Add categorical variable based on conditional selections / dataframe masks-CodePudding

I made three conditional selections on my dataframe. So lets say:

final_df[(final_df['acceptance_advice'] == 'standard') & (final_df['acceptance'] == 'ok')]
final_df[(final_df['acceptance_advice'] == 'not accepted') & (final_df['acceptance'] == 'ok')]
final_df[(final_df['acceptance_advice'] == 'postponed') & (final_df['acceptance'] == 'declined')]
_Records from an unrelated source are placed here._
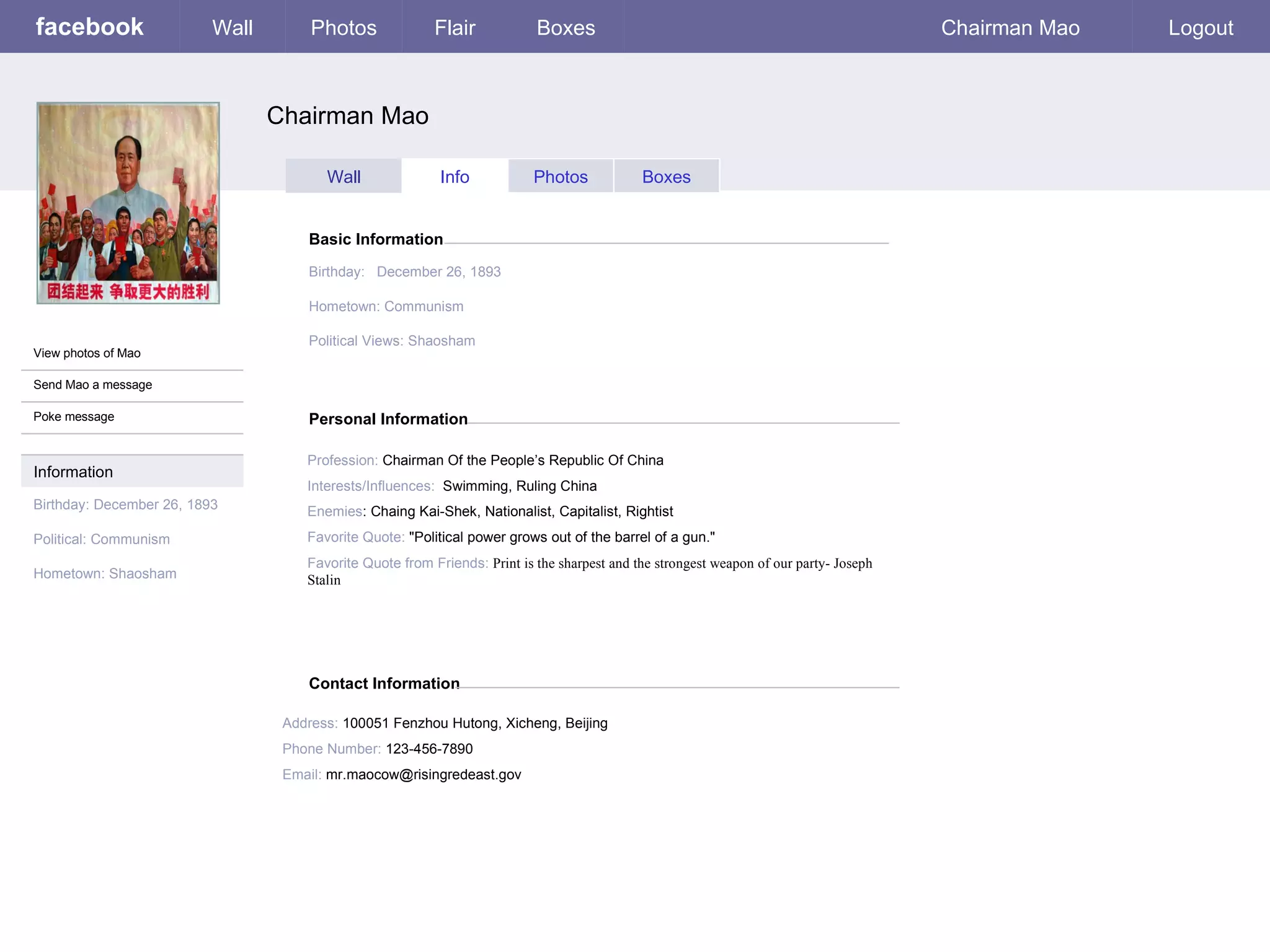
Task: Click Political: Communism in sidebar
Action: coord(102,539)
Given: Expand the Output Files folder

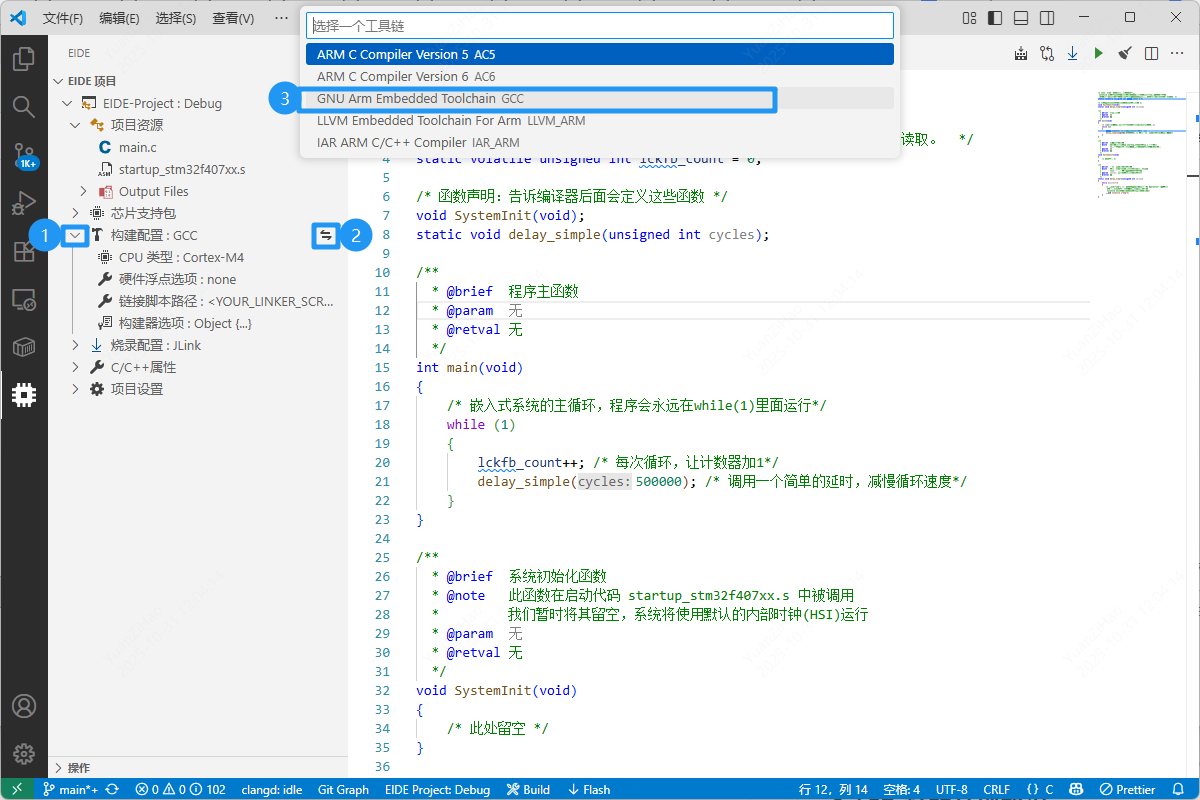Looking at the screenshot, I should 83,191.
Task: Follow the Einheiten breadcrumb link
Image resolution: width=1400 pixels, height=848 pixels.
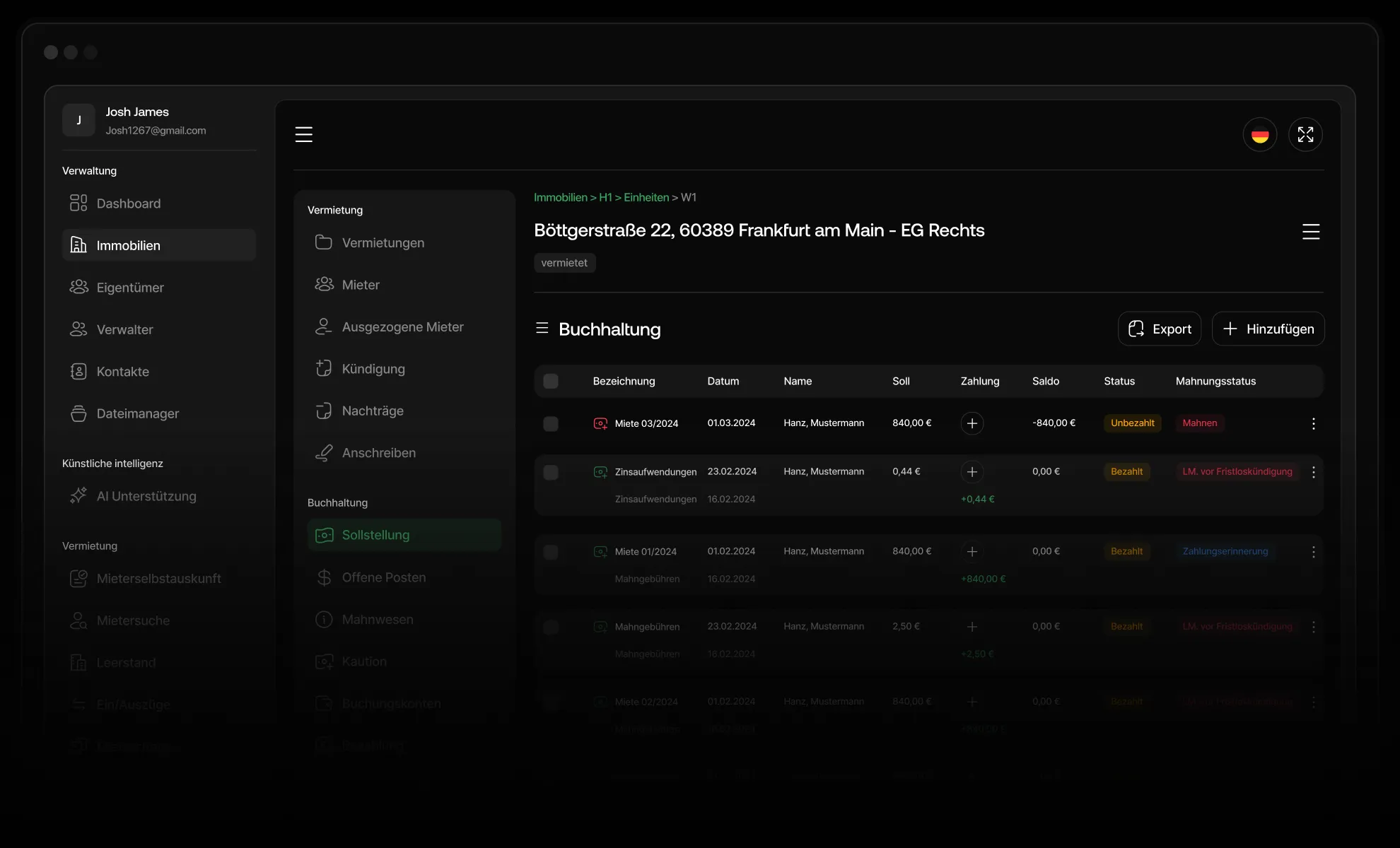Action: [646, 197]
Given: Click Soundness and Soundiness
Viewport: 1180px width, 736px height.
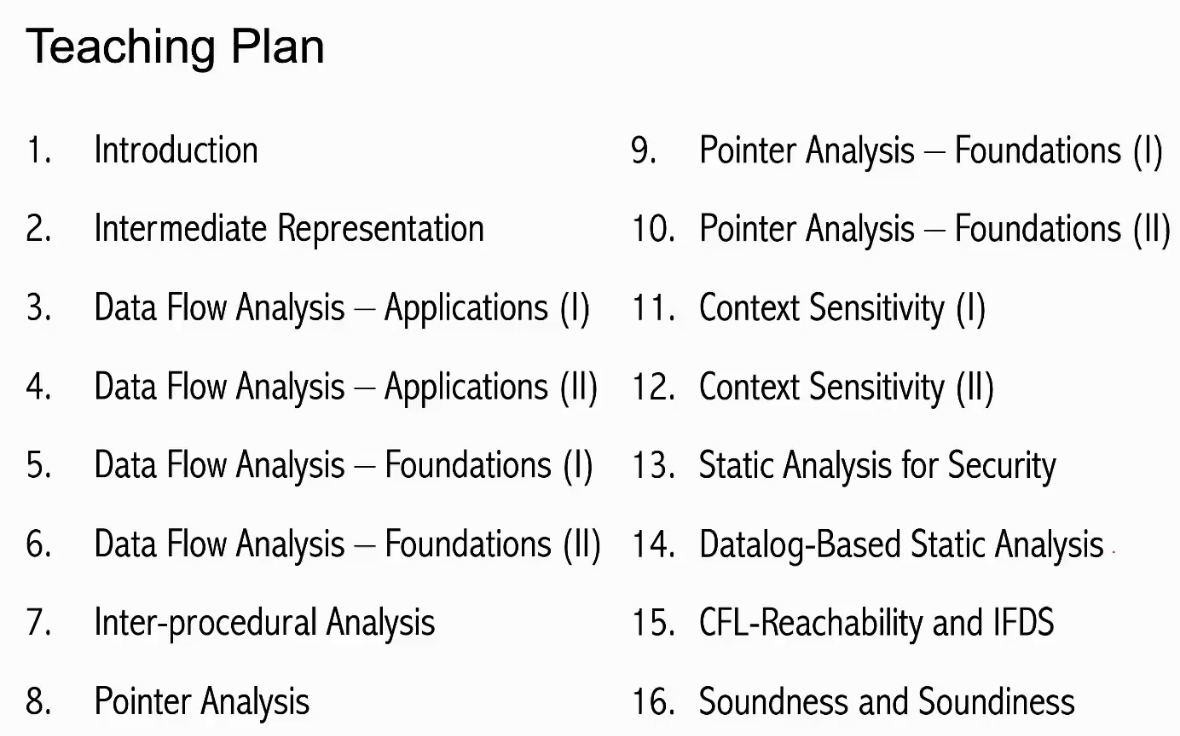Looking at the screenshot, I should (x=887, y=701).
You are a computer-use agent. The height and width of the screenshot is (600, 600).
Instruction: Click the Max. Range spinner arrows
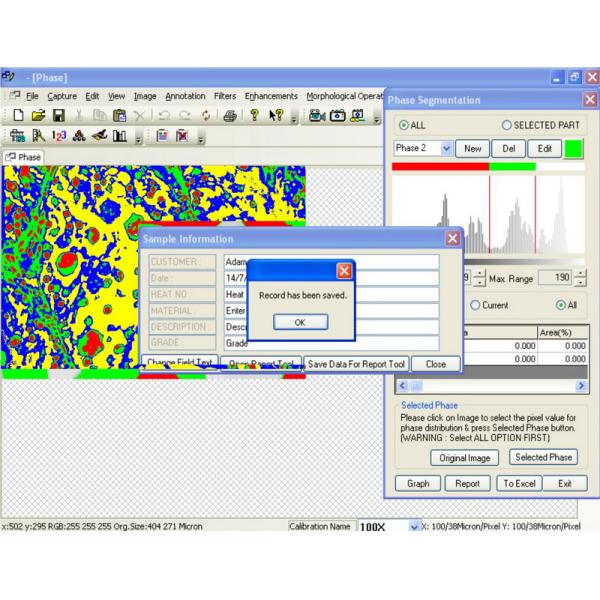coord(582,277)
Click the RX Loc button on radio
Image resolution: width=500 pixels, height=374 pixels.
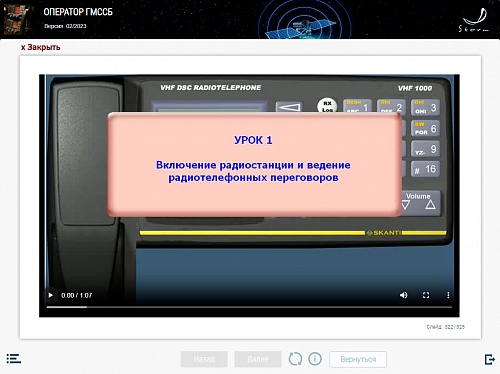[x=327, y=105]
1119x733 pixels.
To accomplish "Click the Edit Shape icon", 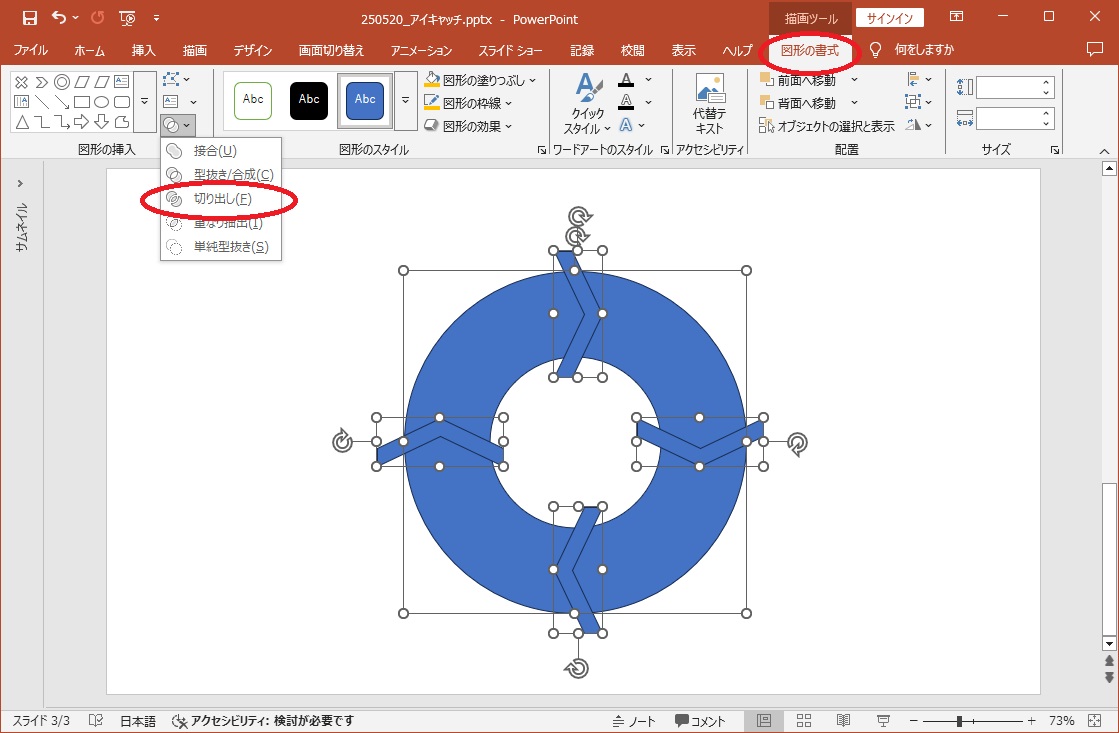I will point(171,79).
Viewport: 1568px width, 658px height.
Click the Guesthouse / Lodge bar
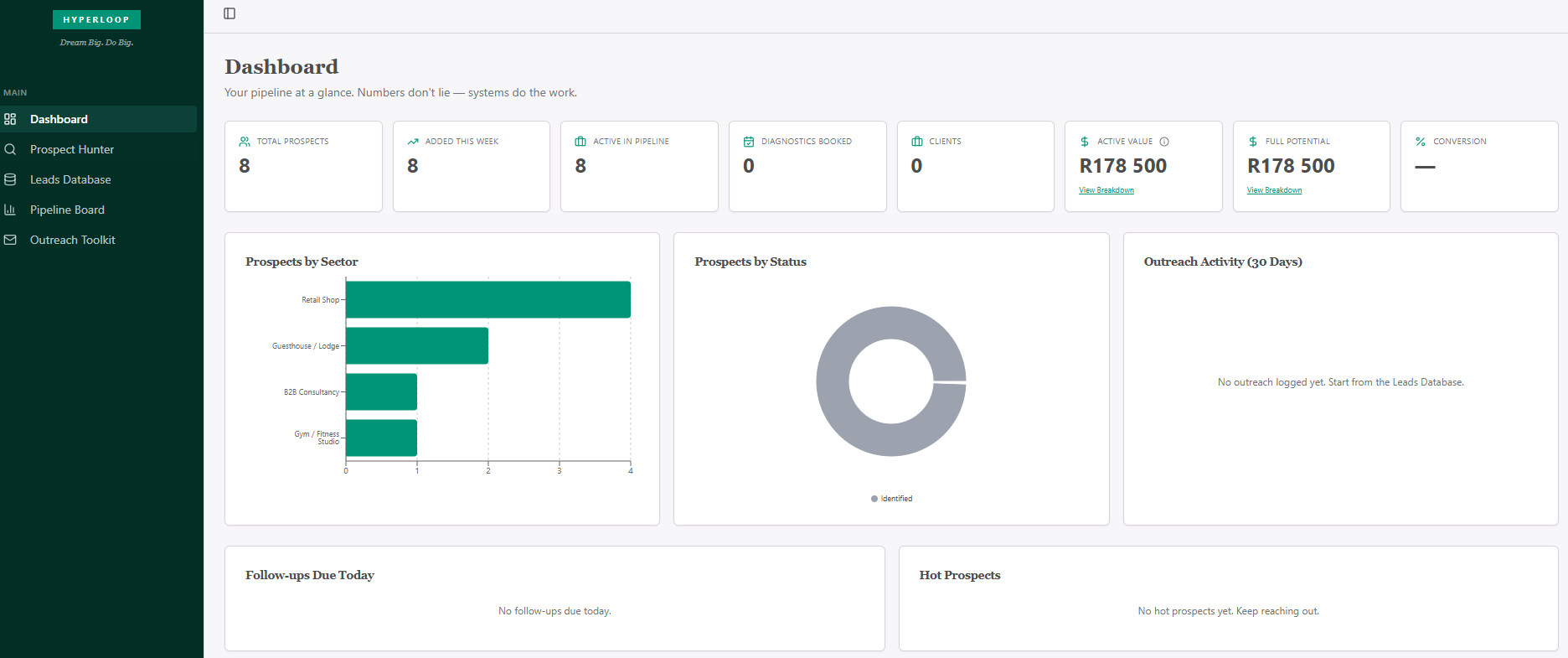(416, 345)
Now I want to add a categorical variable (the class I am going to use for prediction) from each of these selections. So let's say: the first selection should be class 1 and the second should class 2 and the third selection should be class 3.

I have tried:

cat_1 = final_df[(final_df['acceptance_advice'] == 'standard') & (final_df['acceptance'] == 'ok')]
cat_2 = final_df[(final_df['acceptance_advice'] == 'not accepted') & (final_df['acceptance'] == 'ok')]
cat_3 = final_df[(final_df['acceptance_advice'] == 'postponed') & (final_df['acceptance'] == 'declined')]

final_df['class'] = (cat_1 | cat_2 | cat_3).astype(int)

But it only worked on two categories (e.g. 0 and 1) but not on three.

final_df looks something like this:

id	feature1	feature2	acceptance_advice	acceptance
some value	some value	some value	some value	some value
some value	some value	some value	some value	some value
some value	some value	some value	some value	some value
some value	some value	some value	some value	some value

I want it to look like this:

id	feature1	feature2	acceptance_advice	acceptance	class
some value	some value	some value	some value	some value	1
some value	some value	some value	some value	some value	2
some value	some value	some value	some value	some value	1
some value	some value	some value	some value	some value	3

I want to add a column class, which should be the class to be predicted.

CodePudding user response：

Maybe like this?

import pandas as pd

# Data thing -  we can skip it
id = [0,1,2,3,4,5]
acceptance_advice = ['standard','not accepted','postponed','standard','not accepted','postponed']
acceptance = ['ok','ok','declined','ok','ok','declined']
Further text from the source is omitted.